“Capitalism” as a Term

Most economists, conservatives, the foreign policy establishment, and many moderates assume that there is an identity between capitalism and democracy.  You hear it all the time in public discourse: America stands for representative democracy and free market capitalism, and these are assumed to be the two definitive institutions that guarantee modern liberties and economic growth and development.

But think about what the term “capitalism” means for a second.  If the part of the word “-ism” refers to a philosophy and practice that promotes the preceding part of the word as the basic governing structure of society, then “capitalism” is the promotion of “capital” as that basic structure.  Society is organized around capital and its promotion.  Yet what do people mean by capital? It refers to physical plant, infrastructure, and machines used to make things, to be sure.  But it also refers to social institutions and structures that are suitable to the accumulation and concentration of such physical capital – markets dominated by large corporations, and thus of the capitalists who have access and control over the capital.  But we have known for two centuries now that unrestrained capitalist economic competition tends to degrade into oligopoly and monopoly, and to create greater inequalities of wealth than ever before in history.  (Even in the United States, where neoliberalism and libertarianism are stronger than elsewhere, it has long been recognized, in theory at least, that market competition has to be limited through anti-trust laws to prevent monopolies from completely destroying the markets upon which the system relies.)  Monopoly/oligopoly capitalism has also always translated into political systems dominated by the wealthy capitalist few, whether in Victorian Britain, or Pinochet’s Chile, or the United States today.  Unregulated capitalism, with its capital concentration, tends to drive a political system towards oligarchy or even military dictatorship, and it ultimately impoverishes the lives of the many for the benefit of the few.  There is thus no reason to buy the fiction that capitalism and democracy are natural partners. Capitalism is the natural partner of oligarchy, not democracy (representative or any other kind).

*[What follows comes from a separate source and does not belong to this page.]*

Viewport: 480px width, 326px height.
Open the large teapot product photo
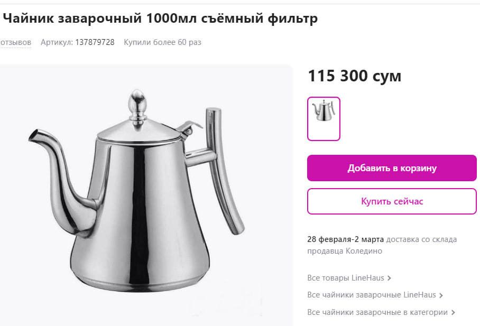pyautogui.click(x=146, y=195)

One doesn’t have to be a full-blown socialist to see this. Contrast the word “capitalism” with the word “laborism” or something like that.  If democracy is the self-government of the many common people rather than domination by the elite few, then the economy that goes with it should in principle privilege the common people rather than an economic elite.  And this means privileging those who work for a living rather than those who, currently, own the capital. What if we created an economic system which put the priority on enriching working people and which gave them most of the decision-making power, rather than one that does so for capitalists?  If you want an economy that goes hand-in-hand with, and supports, democracy, then you’ve got to build an economy that does so directly.  And we know that unregulated markets dominated by large corporations and lacking in social programs do not do that.  Instead, at a minimum you have to impose the standard suite of government programs that supports the quality of life and active citizenship of common people – labor laws and public education, healthcare, and pensions, and so on.  You also have to empower labor unions to bargain collectively – this check on capitalists is mandatory for even a semblance of a healthy society with a decent quality of life for most people.  Better still would be the full-scale implementation of economic democracy across the economy, making all business enterprises democratically run by their workers and communities.  This would remove the class conflict between capital and labor altogether by putting economic decisions in control of everyone in common.

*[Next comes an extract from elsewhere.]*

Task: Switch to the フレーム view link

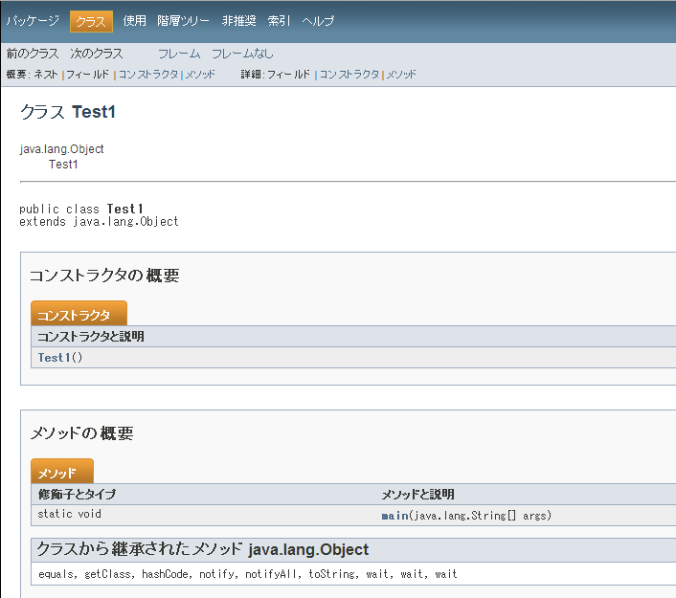Action: point(179,54)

Capitalism doesn’t have a monopoly on markets (pun intended). Indeed, because uncontrolled economic competition destroys markets through the emergence of oligopolies and monopolies, it’s a wonder that anyone at all thinks that they do. And capitalism isn’t the natural partner of democracy, it is the natural partner of oligarchy.  If you want a better government that rules in the common interest rather than the special interest of the rich, this is one false assertion that has to be dispensed with.